Selected excerpt:

_ _ _

Welcome to IRIN’s weekly top picks of must-read research, podcasts, reports, blogs and in-depth articles to help you keep on top of global crises.
Six to read:
As the US-led coalition and Russia target so-called Islamic State’s oil refineries to dent the group’s finances, thousands of makeshift facilities have sprung up, controlled both by IS and civilians desperate for fuel or income. Syrians need fuel for heating, pumping water, and running hospital generators, but could do without the dangerous (and possibly deadly) side-effects PAX documents in this report, from carcinogens and other toxins to long-lasting environmental impacts. Tens of thousands of Syrians may be affected by these practices. Worst off are likely those staffing the backyard refineries, a large number of them children orphaned by the war.
In the wake of the Gabon election unrest, Afrobarometer has released its latest survey which finds that only half of Africans trust their national electoral commissions, and many fear violence and unfair practices during campaigns.
Citizens’ views on election quality are generally consistent with assessments by international experts. Two thirds of Africans rate their most recent election as “completely free and fair” (41 percent) or “free and fair, but with minor problems” (24 percent). But substantial proportions of the population are sceptical about the quality of their elections. More than four in 10 Africans say that voters are at least “sometimes” threatened with violence at the polls (44 percent); that opposition parties and candidates are at least “sometimes” prevented from running (43 percent); that the news media “never” or only “sometimes” provides fair coverage of all candidates (43 percent); and that voters are “often” or “always” bribed (43 percent).

_ _ _

Tasks for this exercise:
(A) Please reproduce everything in the IRIN reading roundup from "Welcome to IRIN’s" down to "by the war.", word for word.
(B) Carry on writing the IRIN reading roundup, picking up after its last sentence.

_ _ _

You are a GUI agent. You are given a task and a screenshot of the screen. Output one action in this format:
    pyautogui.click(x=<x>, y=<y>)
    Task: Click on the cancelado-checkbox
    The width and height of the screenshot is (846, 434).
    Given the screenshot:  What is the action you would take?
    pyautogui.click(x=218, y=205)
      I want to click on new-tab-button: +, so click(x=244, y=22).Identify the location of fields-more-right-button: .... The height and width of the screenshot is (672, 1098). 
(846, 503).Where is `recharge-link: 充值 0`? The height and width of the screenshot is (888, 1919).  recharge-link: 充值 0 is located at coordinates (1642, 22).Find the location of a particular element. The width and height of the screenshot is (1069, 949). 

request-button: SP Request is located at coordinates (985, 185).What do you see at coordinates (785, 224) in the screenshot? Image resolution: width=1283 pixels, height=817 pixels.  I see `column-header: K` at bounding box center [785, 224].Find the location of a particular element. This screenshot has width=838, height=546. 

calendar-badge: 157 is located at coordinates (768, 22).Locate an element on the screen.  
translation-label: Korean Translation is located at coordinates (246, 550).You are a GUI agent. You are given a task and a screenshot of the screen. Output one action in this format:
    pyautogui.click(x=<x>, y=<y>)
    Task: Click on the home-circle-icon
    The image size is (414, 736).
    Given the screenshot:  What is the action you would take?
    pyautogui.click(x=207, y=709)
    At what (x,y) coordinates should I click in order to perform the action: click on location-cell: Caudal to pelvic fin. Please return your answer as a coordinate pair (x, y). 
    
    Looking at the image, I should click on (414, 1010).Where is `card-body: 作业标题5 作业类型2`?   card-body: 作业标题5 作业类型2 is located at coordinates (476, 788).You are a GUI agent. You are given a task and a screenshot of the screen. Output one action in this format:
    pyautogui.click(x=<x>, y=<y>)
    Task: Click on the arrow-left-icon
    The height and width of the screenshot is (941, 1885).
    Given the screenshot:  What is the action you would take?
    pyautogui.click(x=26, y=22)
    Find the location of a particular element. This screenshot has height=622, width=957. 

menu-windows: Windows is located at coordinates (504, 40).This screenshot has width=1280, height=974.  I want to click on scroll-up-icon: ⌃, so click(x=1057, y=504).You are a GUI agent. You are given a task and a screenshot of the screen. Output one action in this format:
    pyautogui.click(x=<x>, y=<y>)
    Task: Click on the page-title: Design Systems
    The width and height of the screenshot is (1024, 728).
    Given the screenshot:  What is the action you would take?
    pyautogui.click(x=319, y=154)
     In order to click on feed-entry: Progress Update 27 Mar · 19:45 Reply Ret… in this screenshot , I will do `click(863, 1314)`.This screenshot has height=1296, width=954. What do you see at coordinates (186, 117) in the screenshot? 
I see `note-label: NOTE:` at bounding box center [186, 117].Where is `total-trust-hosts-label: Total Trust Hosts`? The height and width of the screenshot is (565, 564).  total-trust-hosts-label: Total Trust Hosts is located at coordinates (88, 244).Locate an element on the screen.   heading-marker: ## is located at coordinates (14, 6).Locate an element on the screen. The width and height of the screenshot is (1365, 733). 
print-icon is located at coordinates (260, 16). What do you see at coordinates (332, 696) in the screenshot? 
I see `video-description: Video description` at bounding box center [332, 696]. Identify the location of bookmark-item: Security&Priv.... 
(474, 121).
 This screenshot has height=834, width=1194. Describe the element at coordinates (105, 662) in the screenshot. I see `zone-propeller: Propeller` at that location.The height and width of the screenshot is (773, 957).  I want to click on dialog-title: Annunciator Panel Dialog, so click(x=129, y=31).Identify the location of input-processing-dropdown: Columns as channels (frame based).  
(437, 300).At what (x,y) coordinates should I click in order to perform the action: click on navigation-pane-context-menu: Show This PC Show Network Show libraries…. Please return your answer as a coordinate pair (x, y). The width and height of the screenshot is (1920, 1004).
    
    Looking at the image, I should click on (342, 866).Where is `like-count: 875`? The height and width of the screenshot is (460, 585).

_ _ _

Results of the exercise:
(A)
Welcome to IRIN’s weekly top picks of must-read research, podcasts, reports, blogs and in-depth articles to help you keep on top of global crises.
Six to read:
As the US-led coalition and Russia target so-called Islamic State’s oil refineries to dent the group’s finances, thousands of makeshift facilities have sprung up, controlled both by IS and civilians desperate for fuel or income. Syrians need fuel for heating, pumping water, and running hospital generators, but could do without the dangerous (and possibly deadly) side-effects PAX documents in this report, from carcinogens and other toxins to long-lasting environmental impacts. Tens of thousands of Syrians may be affected by these practices. Worst off are likely those staffing the backyard refineries, a large number of them children orphaned by the war.

(B)
With at least 25 countries conducting national elections in 2016-2017, the perceptions paint a troubling picture of the management and quality of elections.
In a two-part series, the Afghanistan Analysts Network puts together a detailed account of the 24 August attack on the American University in Kabul, which killed 13 people and injured 49, mostly students. The first part contains a blow-by-blow report of the attack, which began when a truckload of explosives was detonated next to the country’s only vocational school for visually impaired people. That’s followed by brief bios of the victims. The second part asks: who did it and why? No group has claimed responsibility for the attack, but the analyst finds that the Taliban are the most likely suspects.
Africa’s farms are beginning to bloom. A decade of intense domestic attention to farmers and food production has generated “the most successful development effort” in African history, with countries that made the biggest investments rewarded with sizeable jumps in both farm productivity and overall economic performance, according to a major new report by the Alliance for a Green Revolution in Africa.
The report, released this week, finds evidence that many farmers are “gaining more options in the seeds they plant, in the fertilisers they use, and in the markets available to purchase their produce.” But the gains are fragile. Africa remains “the world’s most food insecure continent”, and climate change will make the going even harder.
The 284-page report includes a range of findings, from a call for four times more public funding on agriculture – the equivalent of $40 billion – to the need to link production to agro-industries, and provide farmers with better access to financing. It warns that “much more remains to be done to sustain these gains and truly drive the agricultural transformation needed for Africa’s development and ensure a better life for all.”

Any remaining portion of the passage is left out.